— Справишься, конечно справишься! — уверил я девушку. — А если в миру останешься, не выйдет ничего хорошего. Лучше Богу послужить, чем миру. А с родителями пусть останется сестра.
— Так и знала, что вы мне скажете идти в монастырь! А в какой? — Она подняла на меня глаза, полные доверия.
— К матушке Фотинии. Ее очень уважает отец Кирилл. Тем более что он духовник Святейшего и духовник этого подворья. И монастырь хороший, и старец самый лучший…
— Благословите, я сообщу о вашем решении родителям? Когда мне ехать в Москву? — Голос ее задрожал.
— Как соберетесь, София, так и поезжайте, пока решимость вас не оставила. Завтра приходите с Раисой на литургию…
Абхазка, поколебавшись, ответила:
— Простите меня, батюшка, что сердилась на вас за скит. Потом подумала, если вы уезжаете в Грецию, значит, так лучше…

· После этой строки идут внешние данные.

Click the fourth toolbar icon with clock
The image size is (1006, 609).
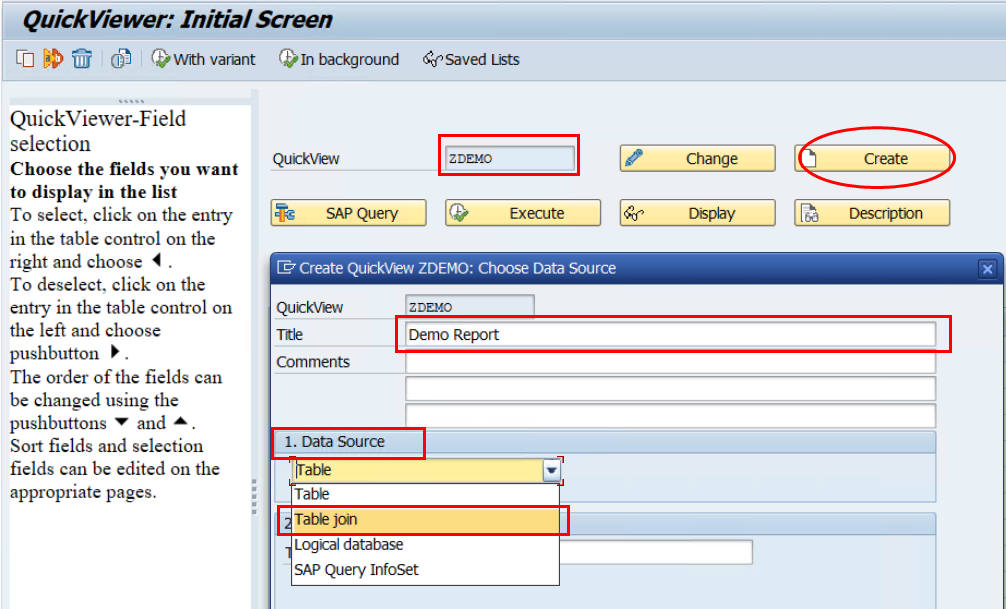click(x=121, y=59)
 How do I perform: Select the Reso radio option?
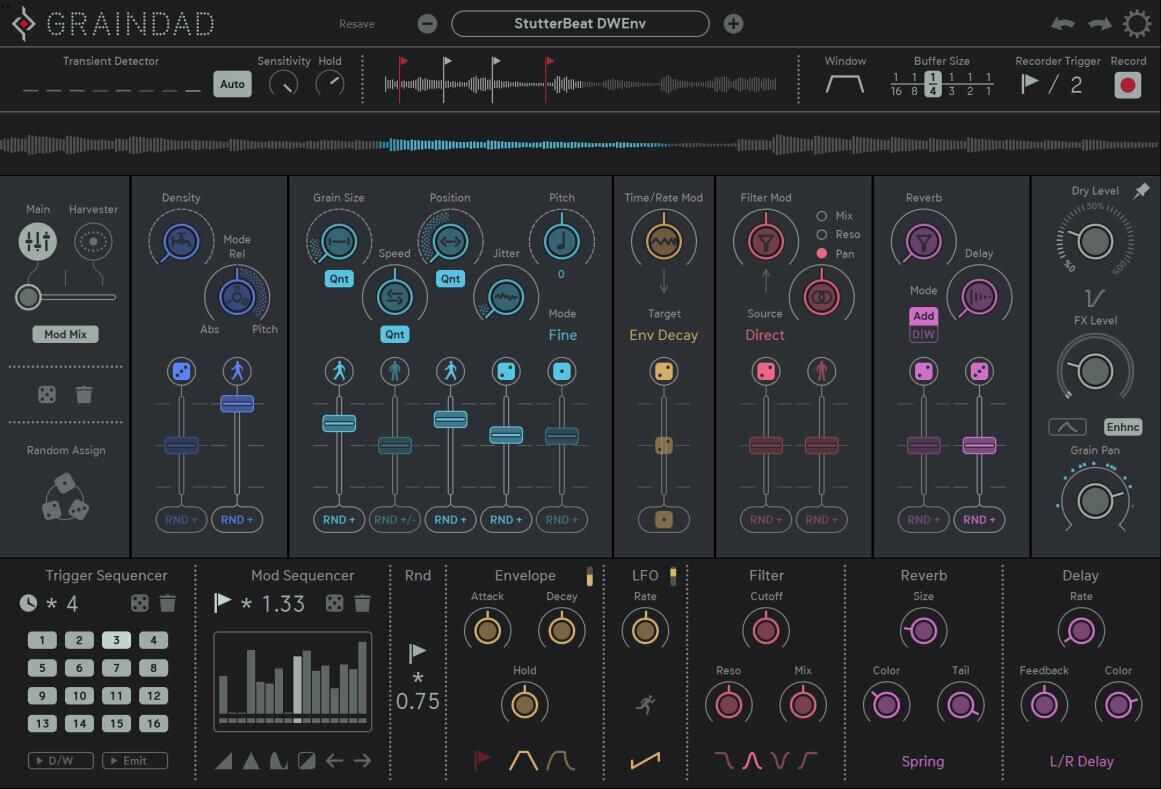[x=822, y=235]
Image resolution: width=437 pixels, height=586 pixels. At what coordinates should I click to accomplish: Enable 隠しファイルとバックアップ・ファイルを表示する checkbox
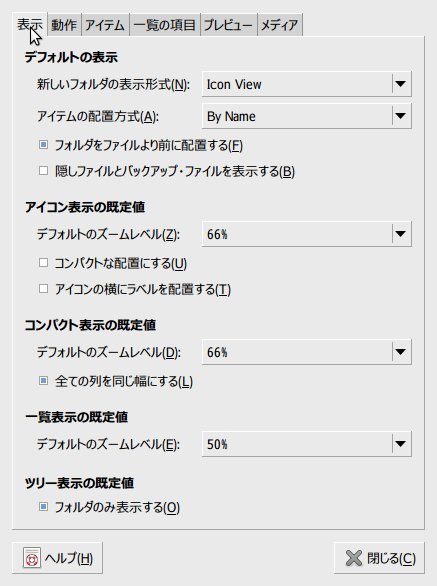pyautogui.click(x=43, y=171)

Проводив гостей, мы устроились на ночь: отец на лоджии, я в домовой церкви на сундуке, сестры с Ваней в комнате, Санчо на кухне. Осень в Адлере стояла теплая, море еще не остыло. Под шаги одиноких прохожих под окном я долго молился в маленьком нашем храмике, с любовью смотря на лик Спасителя на большой иконе, подаренной мне жителями Псху. Литургия прошла на одном дыхании. С послушником Александром мы договорились на всякий случай: если нам с отцом Агафодором удастся устроиться на Афоне, то впоследствии он приедет ко мне.
На отъезд к нам на квартиру приехали монахи из Ермоловского скита и вдобавок строитель церкви на Псху — Михаил. К чаю я посадил за стол монахов отдельно, а сестер попросил сесть на кухне, чтобы не смущать монахов.
— Сын, а где же наши девушки? — спросил, как всегда некстати, отец.
— Они пьют чай на кухне, папа. Монахам нельзя ни есть, ни пить с послушницами! — Я был тогда чрезмерно строг и требователен в исполнении уставов монашеской жизни.
— Не так, отец Симон, не так! Не нужно чай разделять, — строго заметил мне отец.
Уступая Федору Алексеевичу, мы вместе с сестрами выпили чай. Он при всех обратился ко мне:
— Ты поправил, сын, свое решение. Что сказать? Хорошо, когда ты никого не боишься. Но еще лучше, когда тебя никто не боится. Хорошо, когда тебя все любят. Но еще лучше, когда ты любишь всех.
— Федор Алексеевич, ваше рассуждение мне нравится! — Послушник Александр заметно заинтересовался стариком. — Вот скажите, что такое, по-вашему, мужество?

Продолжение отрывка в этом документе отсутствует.